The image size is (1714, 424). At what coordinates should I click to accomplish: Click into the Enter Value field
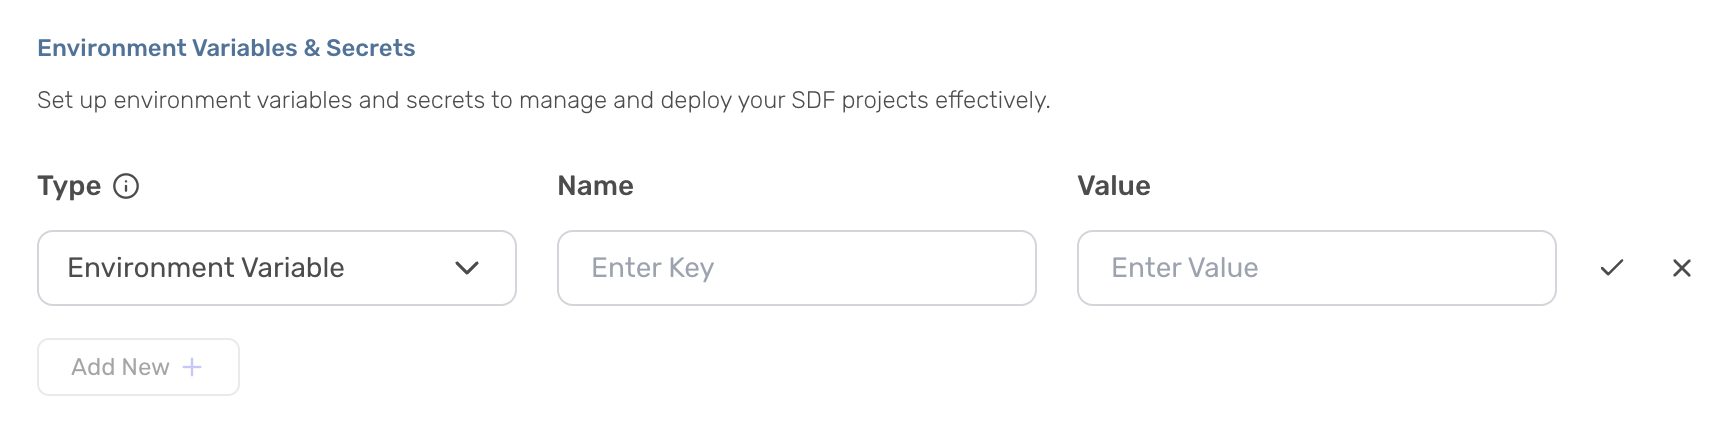pos(1316,268)
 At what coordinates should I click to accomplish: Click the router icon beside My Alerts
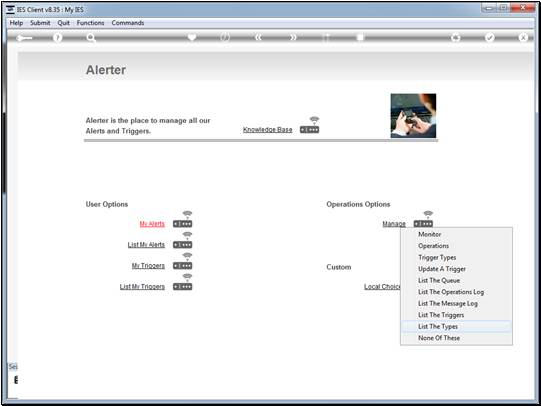point(183,219)
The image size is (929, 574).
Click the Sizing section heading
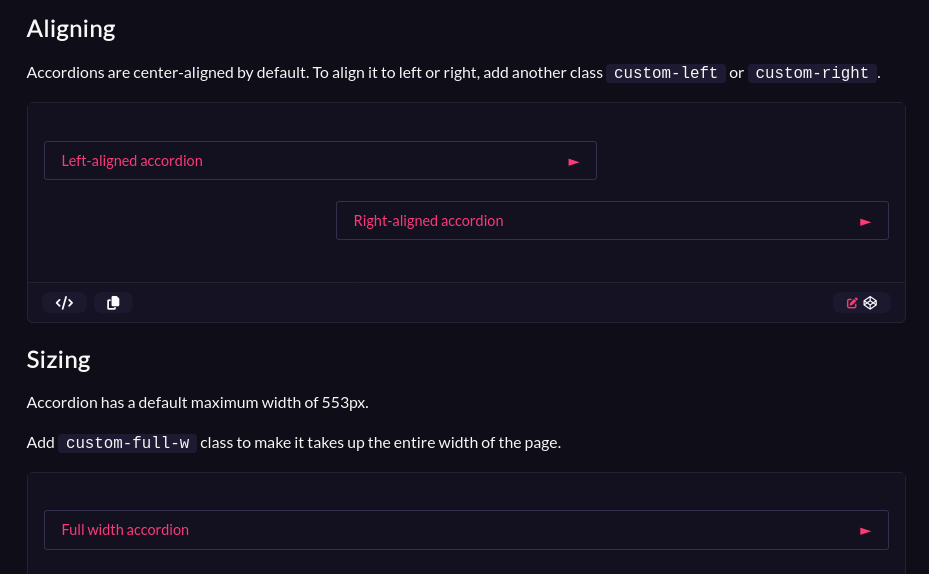point(59,360)
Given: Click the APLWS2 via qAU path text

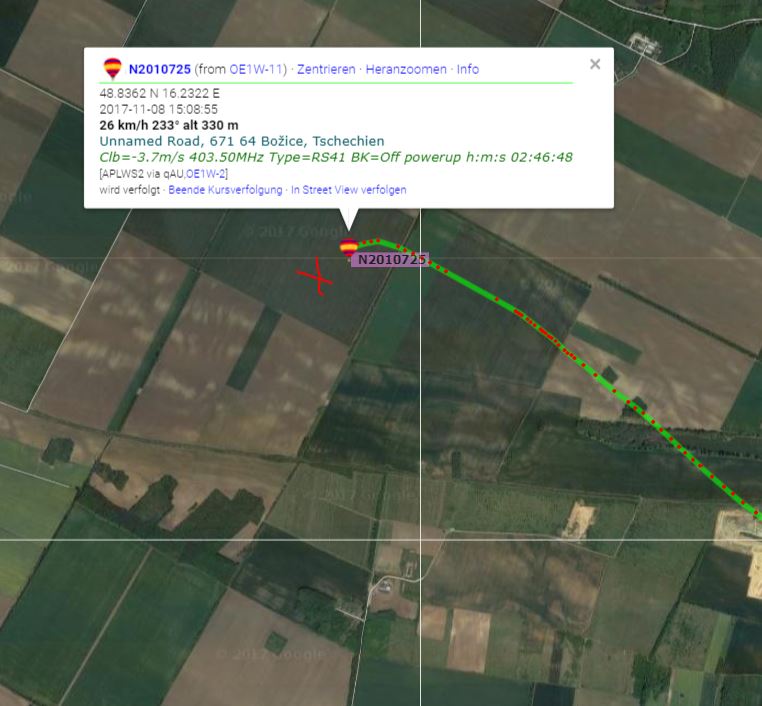Looking at the screenshot, I should (141, 174).
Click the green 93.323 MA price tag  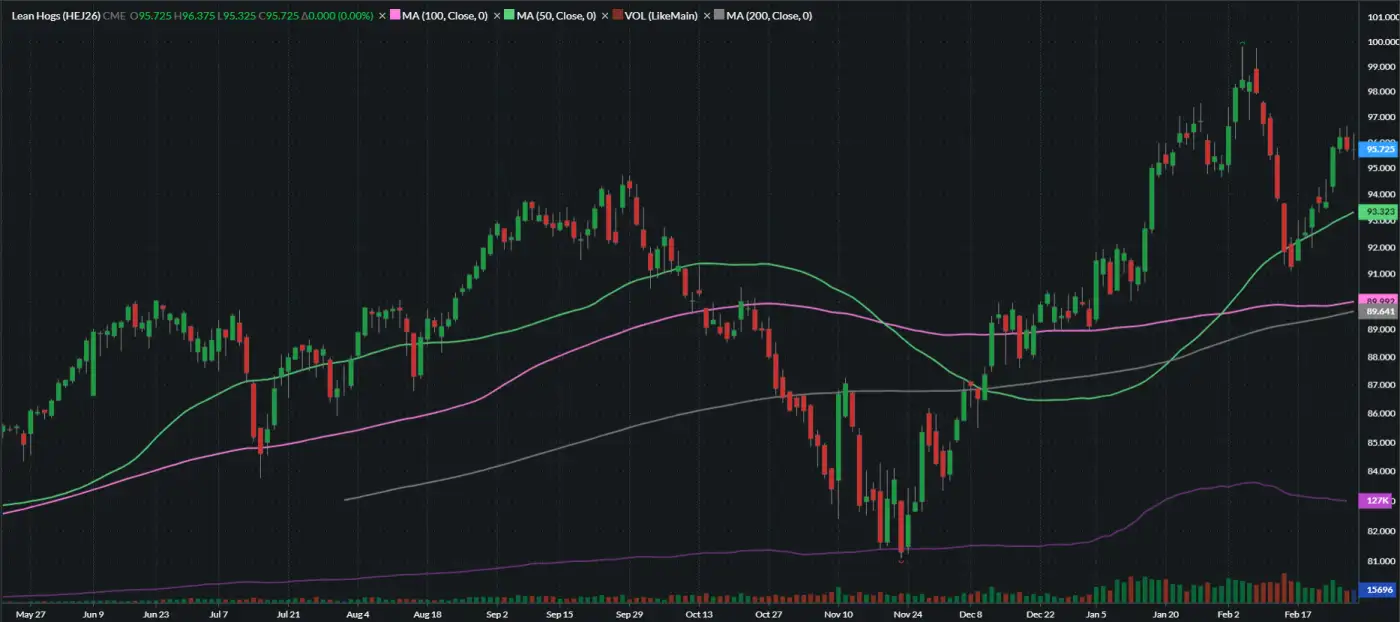(x=1379, y=211)
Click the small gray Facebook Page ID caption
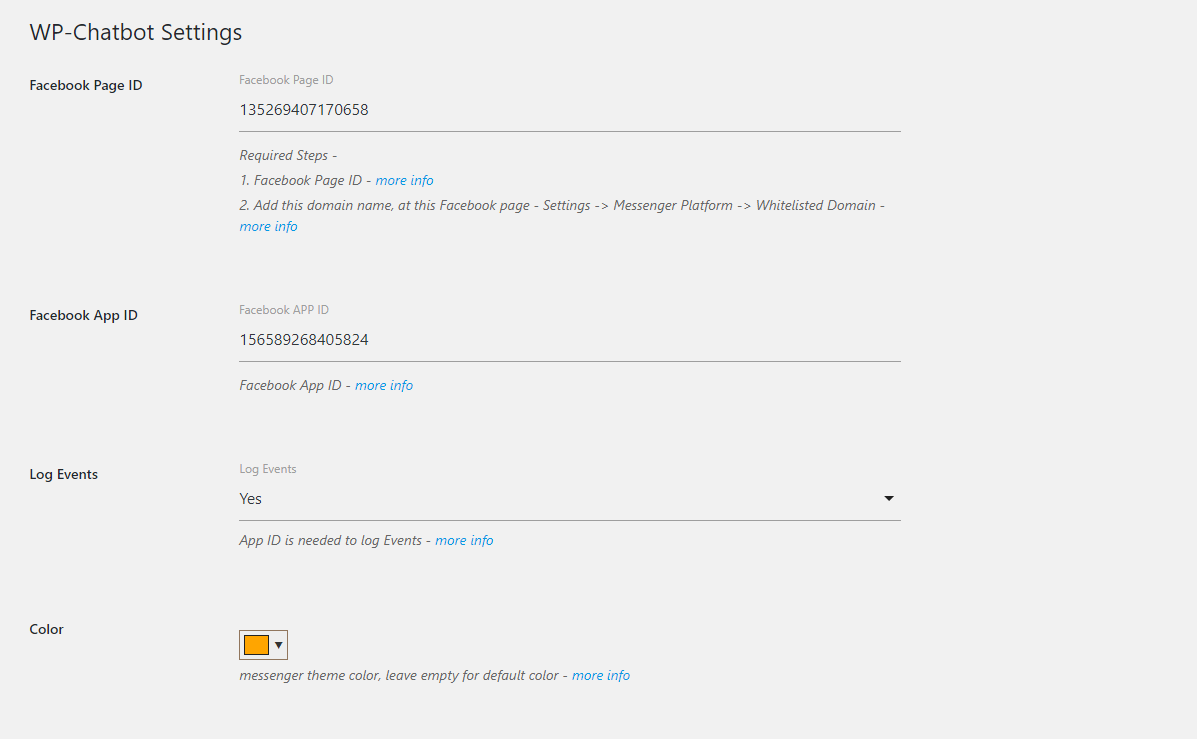 click(286, 80)

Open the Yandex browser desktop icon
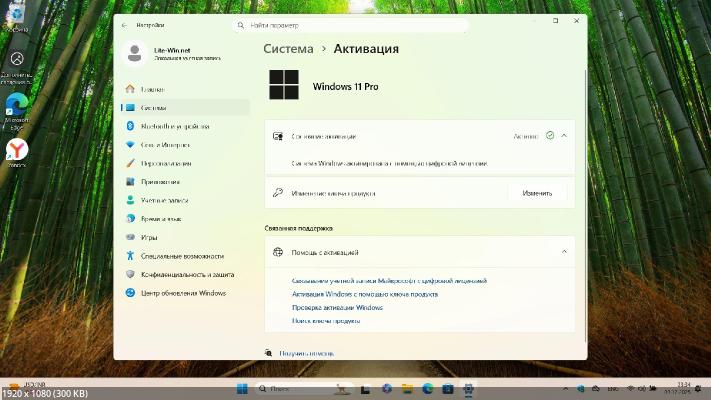point(17,150)
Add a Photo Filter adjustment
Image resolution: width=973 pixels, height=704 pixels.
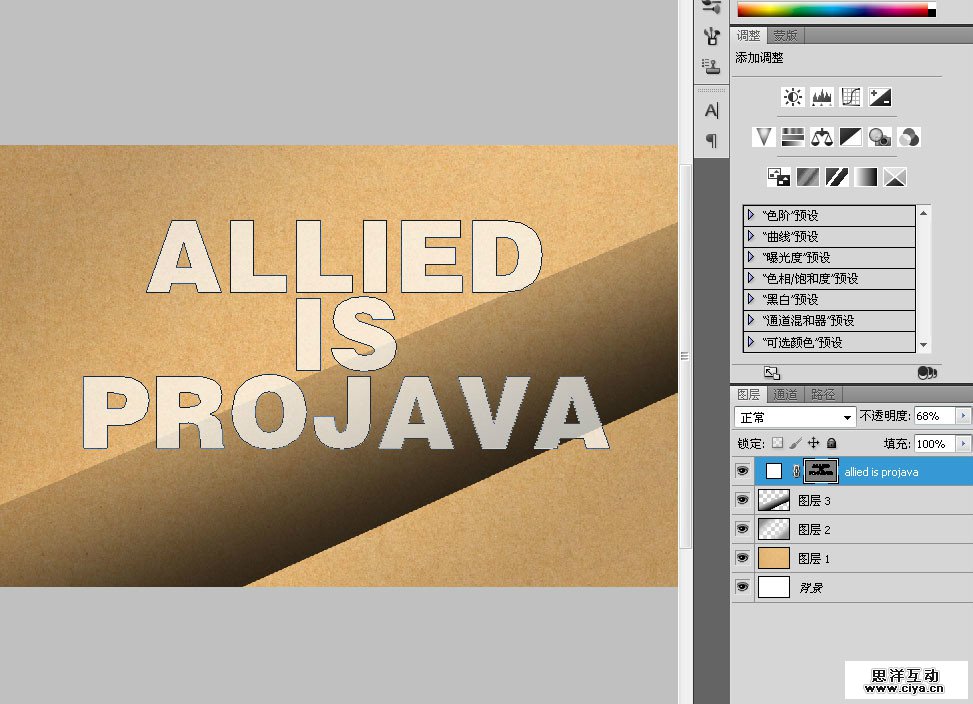coord(880,137)
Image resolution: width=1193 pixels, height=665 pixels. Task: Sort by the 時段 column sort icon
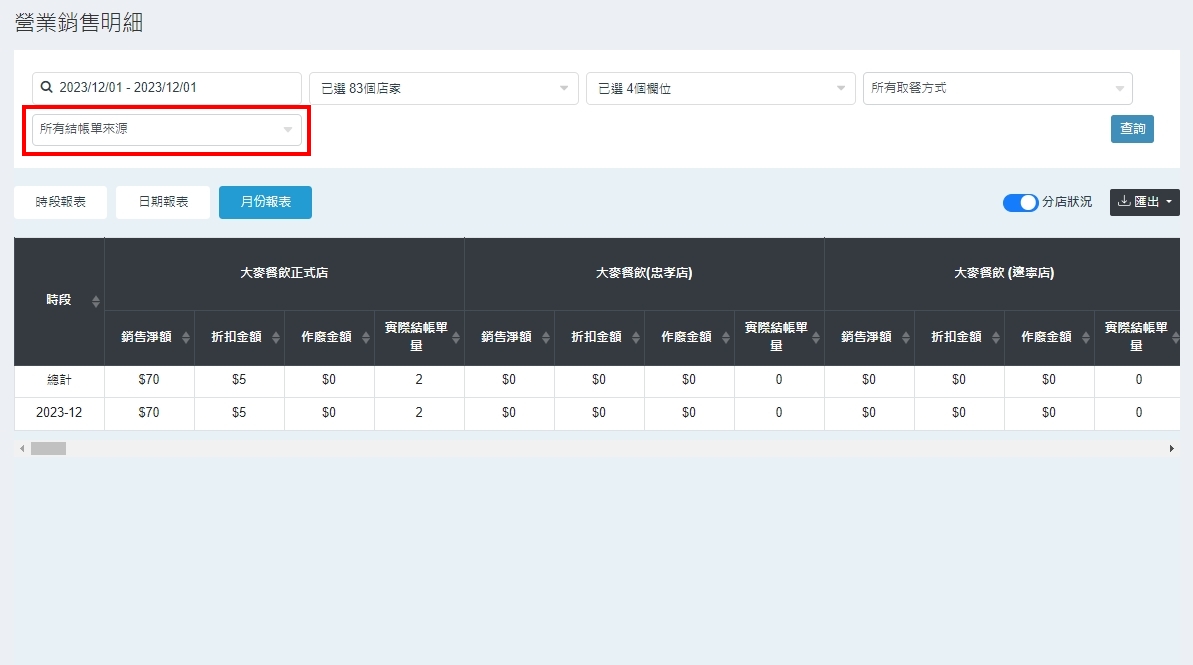[x=96, y=301]
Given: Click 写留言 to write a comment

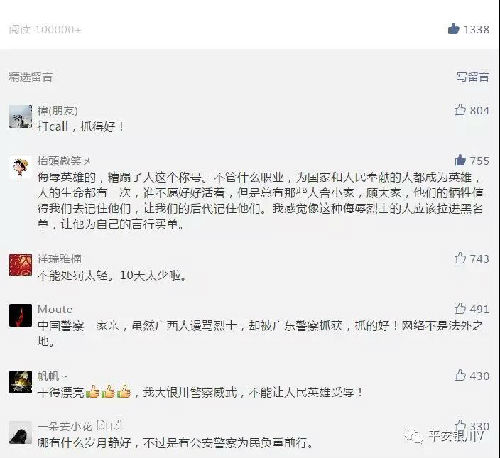Looking at the screenshot, I should [473, 77].
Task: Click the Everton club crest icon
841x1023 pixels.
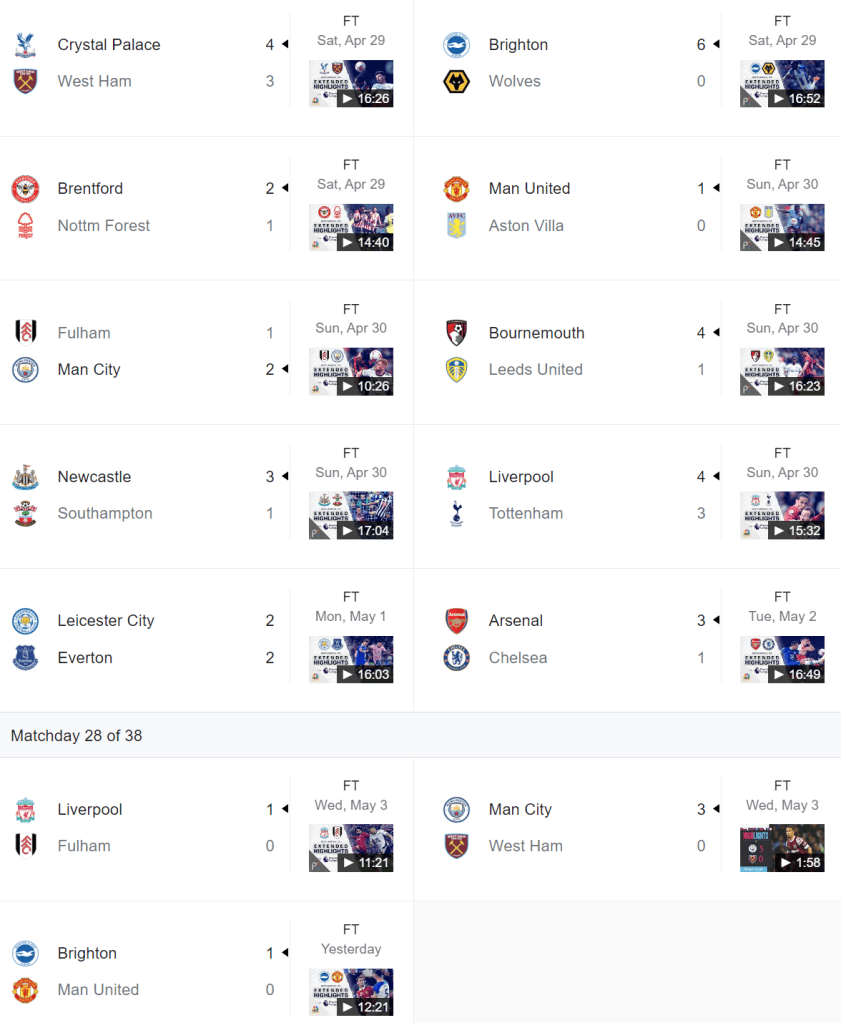Action: 25,658
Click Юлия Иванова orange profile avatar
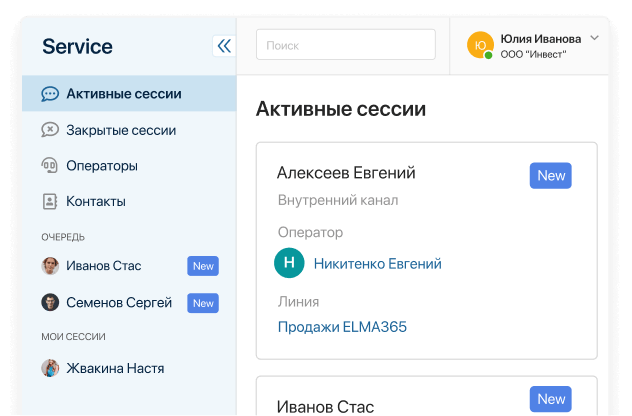This screenshot has height=416, width=632. 481,45
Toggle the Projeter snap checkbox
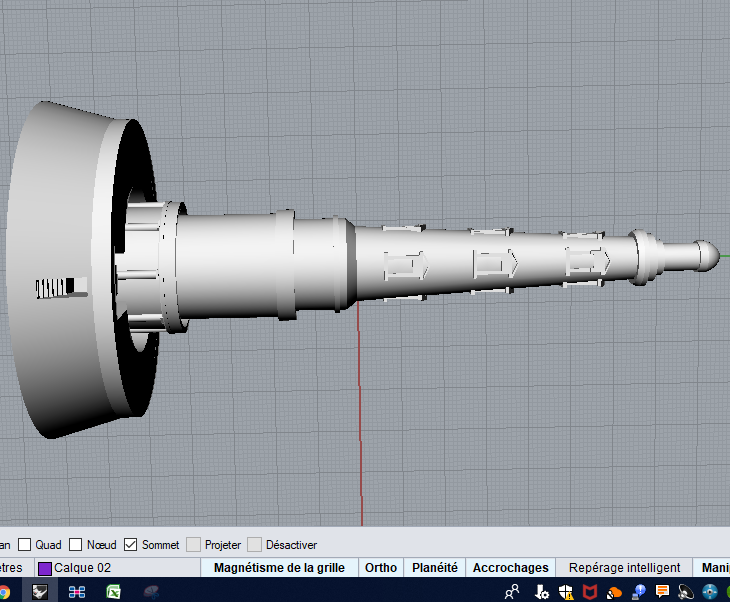Screen dimensions: 730x602 [194, 545]
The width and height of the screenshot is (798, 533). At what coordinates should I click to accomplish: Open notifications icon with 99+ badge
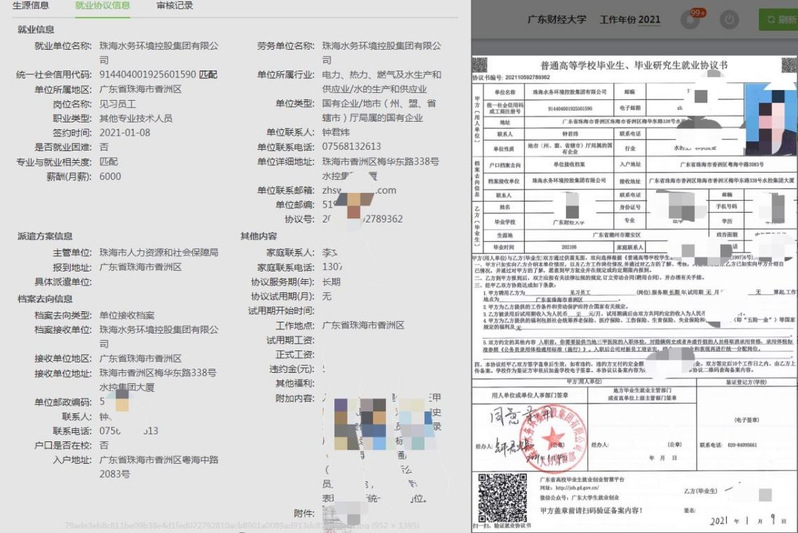click(x=691, y=19)
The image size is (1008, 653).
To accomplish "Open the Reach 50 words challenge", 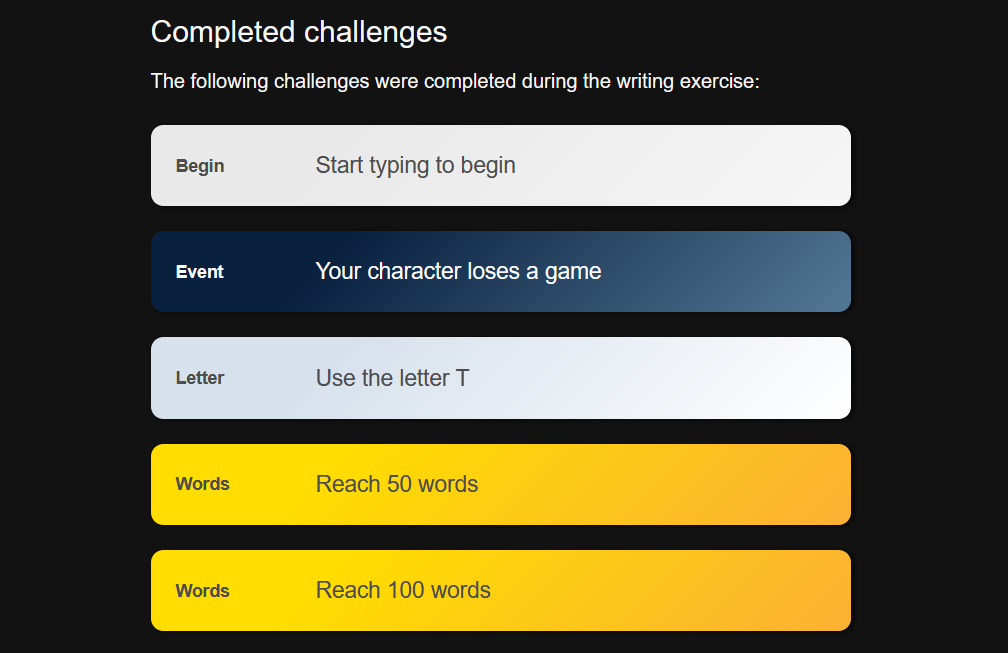I will tap(500, 484).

Your objective: In the answer, give only the lines from the top of the data above through the line with "The image size is (929, 574).", reproduced exactly; no picture may appear.

Result:
The image size is (1714, 424). At what coordinates should I click to accomplish: Click into the Enter Value field
pos(1316,268)
 At what coordinates should I click to accomplish: Click the router icon beside My Alerts
point(183,219)
The image size is (929, 574).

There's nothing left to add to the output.